Netflix’s new Palestinian Stories collection is made up of 32 award-winning films created by Palestinian filmmakers or telling Palestinian stories, according to a press statement released on Tuesday.
A spokesperson for Netflix, Nuha El Tayeb said “The diversification of our content sits close to my heart as Netflix works to become the home of Arabic cinema”.
Many of the films portray Palestinian life in the Israeli-occupied West Bank and Gaza Strip, which Israel annexed in the 1967 Middle East conflict and which Palestinians hope to become an independent state in the future.
Due to security concerns, Israel maintains military checkpoints throughout the West Bank. Palestinians claim that the barriers make it difficult for them to move throughout the territory.
After Spotify introduced its music streaming service in the Middle East and North Africa in 2018, Palestinian artists started to enjoy the benefits of streaming to a global audience.

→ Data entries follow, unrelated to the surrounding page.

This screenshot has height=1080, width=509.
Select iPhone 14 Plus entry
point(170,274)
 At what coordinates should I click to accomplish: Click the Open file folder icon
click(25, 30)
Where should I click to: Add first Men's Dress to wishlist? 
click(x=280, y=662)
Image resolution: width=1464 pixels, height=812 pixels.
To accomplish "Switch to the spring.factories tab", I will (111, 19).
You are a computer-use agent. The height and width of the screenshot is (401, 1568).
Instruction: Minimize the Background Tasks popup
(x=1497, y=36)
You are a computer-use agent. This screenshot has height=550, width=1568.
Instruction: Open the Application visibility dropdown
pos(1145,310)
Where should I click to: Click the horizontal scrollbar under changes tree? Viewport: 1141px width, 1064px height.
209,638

According to Netflix, all users now have access to the new collection of Palestinian films.
Huda al Imam, who starred in the Oscar-nominated film Ave Maria, which is also part of Netflix’s Palestinian collection, believes it will broaden the audience for Palestinian tales.
Al Imam said “Thanks to Netflix, now Palestinian stories and Palestinian life with its beauty and agony will be shown all around the world”.